Die Entscheidung der Bundesregierung, Flüchtlingen, die aus oder über sichere Drittländer kommen, die Aufnahme in Deutschland zuzusagen, hat sich über europäisches und deutsches Recht hinweg gesetzt. Die Regierungskoalition hat gerade beschlossen, in dieser Legislaturperiode kein Zuwanderungsgesetz mehr auf den Weg zu bringen. Wichtige Entscheidungen auf die lange Bank zu schieben, ist ein politischer Offenbarungseid.

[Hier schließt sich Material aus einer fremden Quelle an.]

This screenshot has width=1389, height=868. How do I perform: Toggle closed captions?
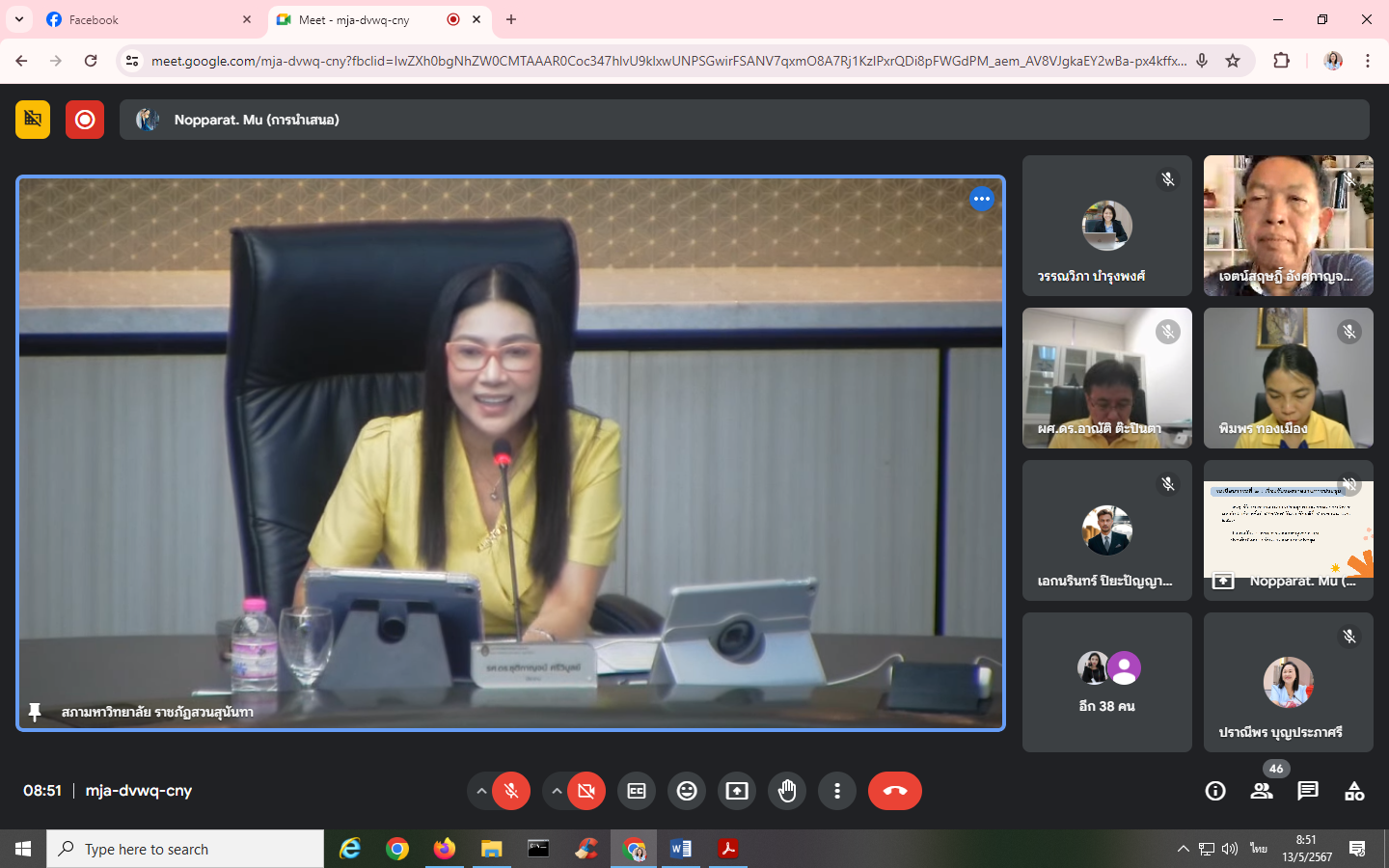tap(637, 791)
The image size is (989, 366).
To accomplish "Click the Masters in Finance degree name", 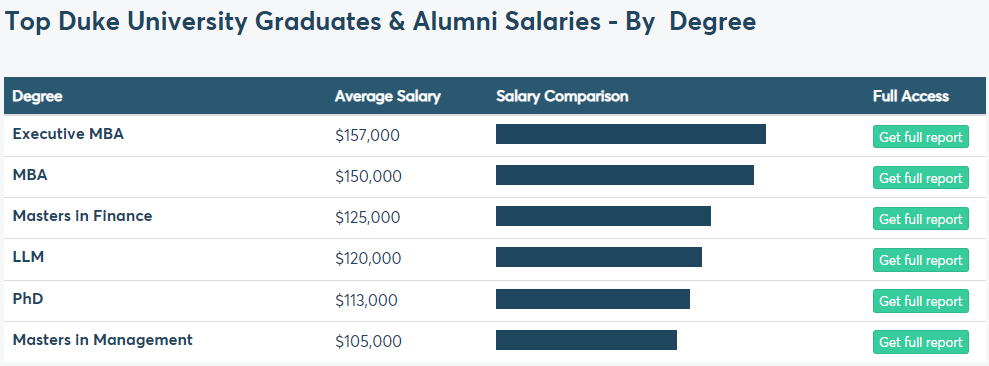I will (x=83, y=216).
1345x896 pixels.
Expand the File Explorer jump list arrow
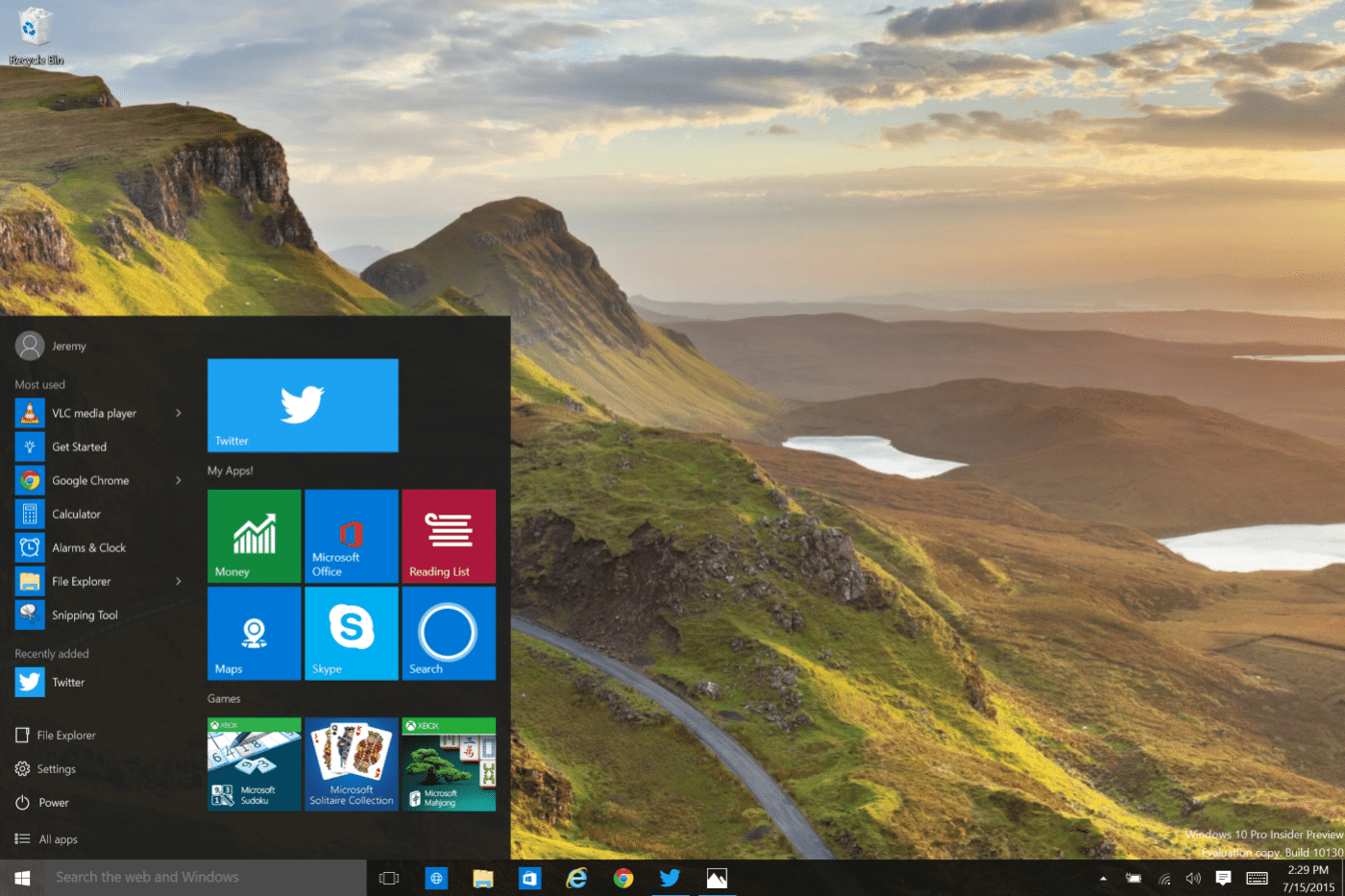coord(179,580)
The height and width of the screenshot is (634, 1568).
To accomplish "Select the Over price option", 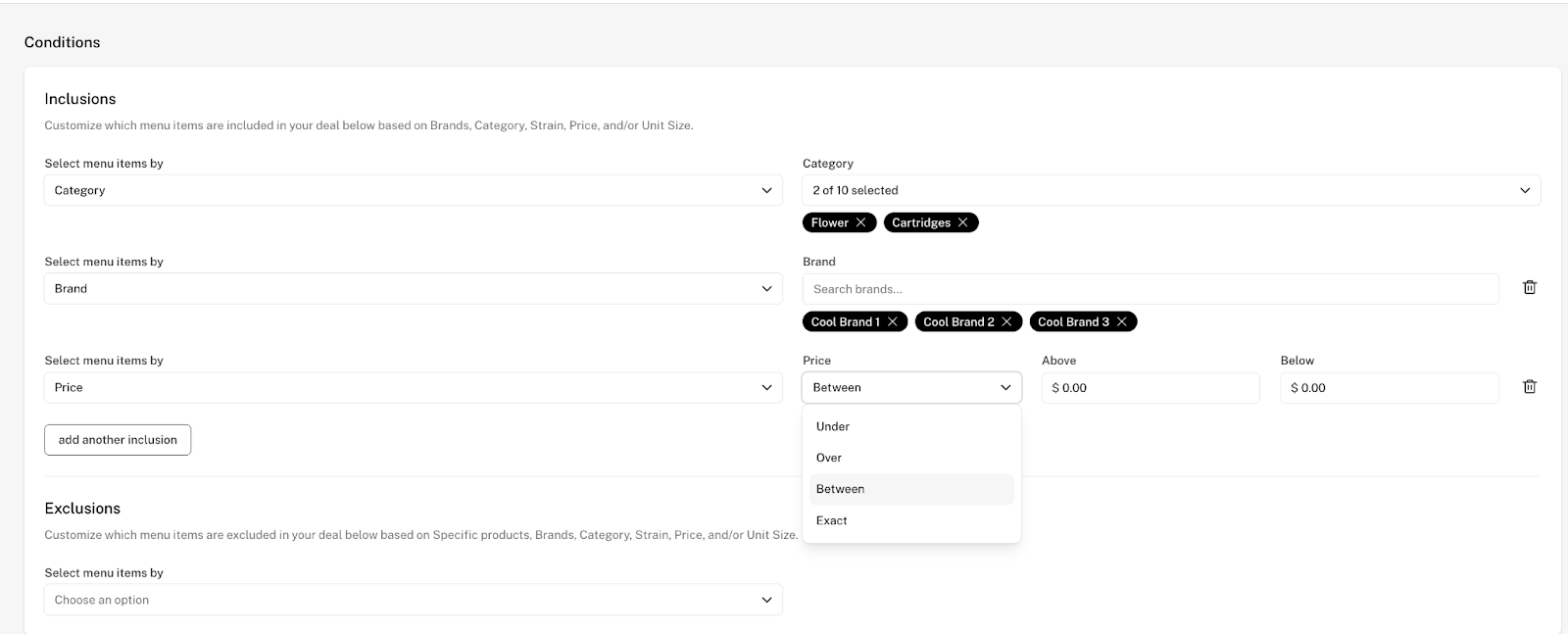I will (829, 458).
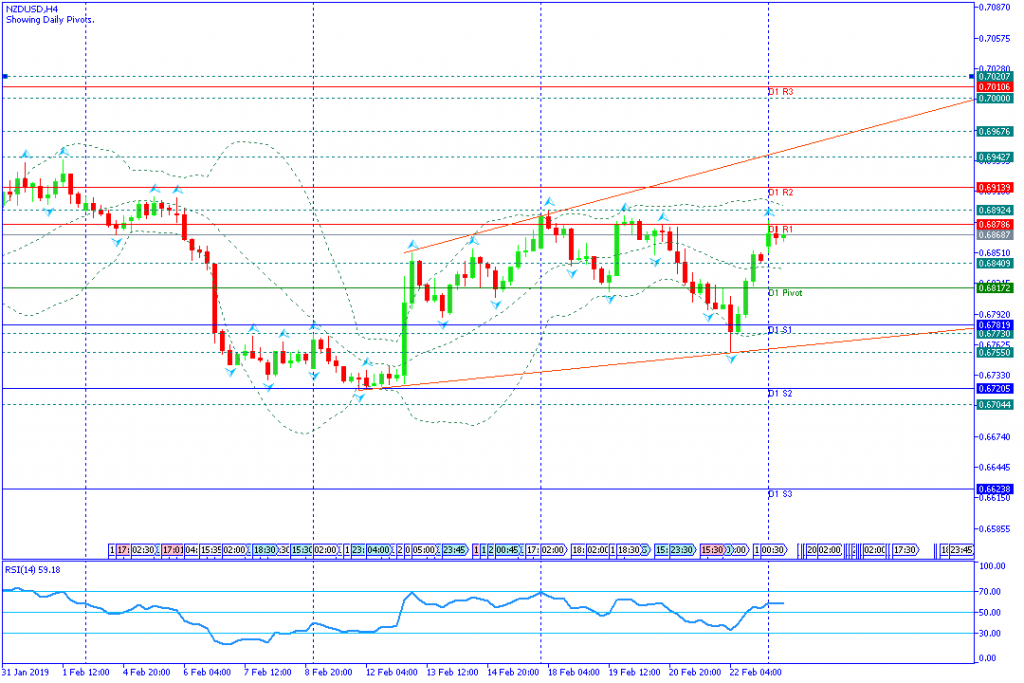Click the D1 S3 support label

(781, 494)
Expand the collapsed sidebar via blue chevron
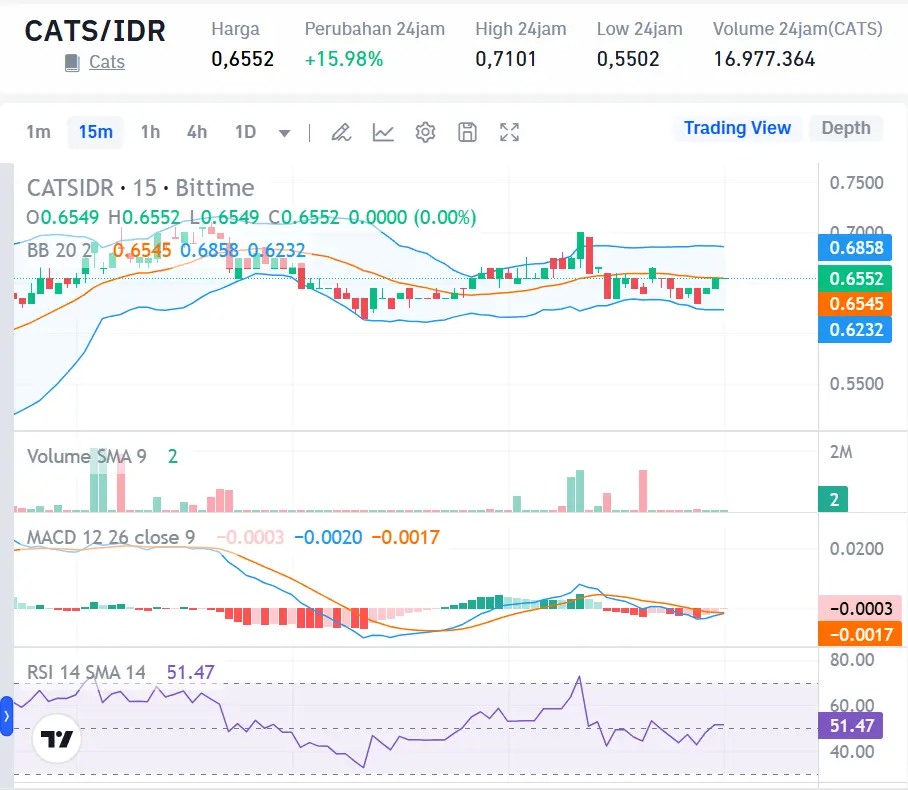908x790 pixels. 9,714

Die Bundesregierung hat keinen Plan. Angela Merkel hat nicht nur den Eindruck erweckt, Deutschlands Möglichkeiten zur Aufnahme und Integration seien unbegrenzt, sondern auch rechtsstaatliche Prinzipien verletzt. Der Kurs der Bundesregierung bestärkt momentan viele Menschen, ihr Land zu verlassen und möglichst schnell nach Deutschland fliehen zu wollen. Zudem hat die Bundesregierung unsere europäischen Partner vor den Kopf gestoßen.
Monatelange Asylverfahren, überfüllte Erstaufnahmen: Die Kommunen, die in vorbildlicher Weise die Aufgabe der Unterbringung und Integration der Flüchtlinge in unsere Gesellschaft wahrnehmen, sind mit der Flüchtlingszahl überfordert. Sie werden von Land und Bund im Stich gelassen. Eine solche Situation, in der kein ordnungsgemäßes Verwaltungshandeln mehr möglich ist, darf nicht andauern.
Dumpfer Abschottungspolemik und fremdenfeindlichen Ressentiments setzen wir Mitgefühl, Weltoffenheit und Toleranz entgegen. Aber: Seriöse Politik braucht auch einen Plan und klare Regeln dafür, „wie“ wir das schaffen.
Kernelemente einer verantwortungsvollen Politik – immer ausgehend vom Einzelnen – müssen sein:
▪ Das Grundgesetz als objektive, liberale Werteordnung ist alleinige Richtschnur für das Zusammenleben in Deutschland.
▪ Die Bundesregierung hat die rechtsstaatlichen Prinzipien und die Vertragsvereinbarungen in Europa wieder einzuhalten.
▪ Die Handlungsfähigkeit des Staates muss wiedererlangt werden. Die Zahl der zu uns kommenden Flüchtlinge muss durch die Sicherung der Außengrenzen der EU und einer Verteilung der Flüchtlinge in Europa verringert werden.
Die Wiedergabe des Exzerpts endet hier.